Adapted from a recent online discussion.
Question: I find that when someone I care about comes to me stressed out or needing support, I am woefully inept. I am adept at helping out financially or planning out something they need to be done, but if they need me to say something supportive or just be there, I feel empty.
I feel myself stressing with them and getting panicky - and if it's someone very much involved in my life, like partner or parent, I feel guilty, like I am responsible. I understand it's due to my own experiences as a child, but I want to be better. Help?
Answer: Your discomfort with these situations is so common. And for those who are handy with reassuring words, it's often stressful when it comes to "planning out something they need to be done." We all have our weaknesses.
So, acknowledge those weaknesses. Since it sounds as if you're referring mostly to situations with a partner or parent, use your close relationships as a chance to be candid. It's difficult and awkward to form the words, yes, so save them for a neutral time, i.e., when no one's asking for your support. Maybe say: "You recently were upset about X, and I felt bad that I didn't have words to help you feel better. I'm more comfortable doing something to help, like coming up with money or a plan."
Next, listen carefully to the person's response. There's an excellent chance your nearest-and-dearest know this about you, possibly better than you do, and aren't really asking you to be anyone beyond who you are.

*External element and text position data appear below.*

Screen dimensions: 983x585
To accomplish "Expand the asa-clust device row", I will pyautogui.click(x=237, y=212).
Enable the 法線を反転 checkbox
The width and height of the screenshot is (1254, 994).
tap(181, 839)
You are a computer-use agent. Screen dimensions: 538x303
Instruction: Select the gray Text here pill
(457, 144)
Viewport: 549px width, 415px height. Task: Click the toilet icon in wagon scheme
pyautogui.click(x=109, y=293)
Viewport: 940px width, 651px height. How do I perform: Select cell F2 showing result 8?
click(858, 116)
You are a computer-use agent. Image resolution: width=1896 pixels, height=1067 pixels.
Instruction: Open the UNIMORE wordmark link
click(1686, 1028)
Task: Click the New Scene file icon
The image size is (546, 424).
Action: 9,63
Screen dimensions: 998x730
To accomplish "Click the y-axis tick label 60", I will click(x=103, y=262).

It could also be that your nearest-and-dearest are as frustrated as you are by your reassurance paralysis, and will be grateful just that you asked about ways you can help them. Or, perhaps they have observed something only an outsider can see, something that you can apply to improve your dynamic and ability to communicate. That's why this part is all about listening - you want to hear specifically what they're asking of you, as well as their insights on why you struggle to provide it.
The best part about this plan is that you don't have to repeat it with everyone who has ever leaned on you in a vulnerable moment. Use these conversations with your innermost circle to get a general idea how to conduct yourself with others - even if it means admitting to someone who leans on you, "I wish I could be of more help. I'm kind of lost in these situations." Letting them know you want to help is better than vanishing, which is what so many people do in the presence of pain.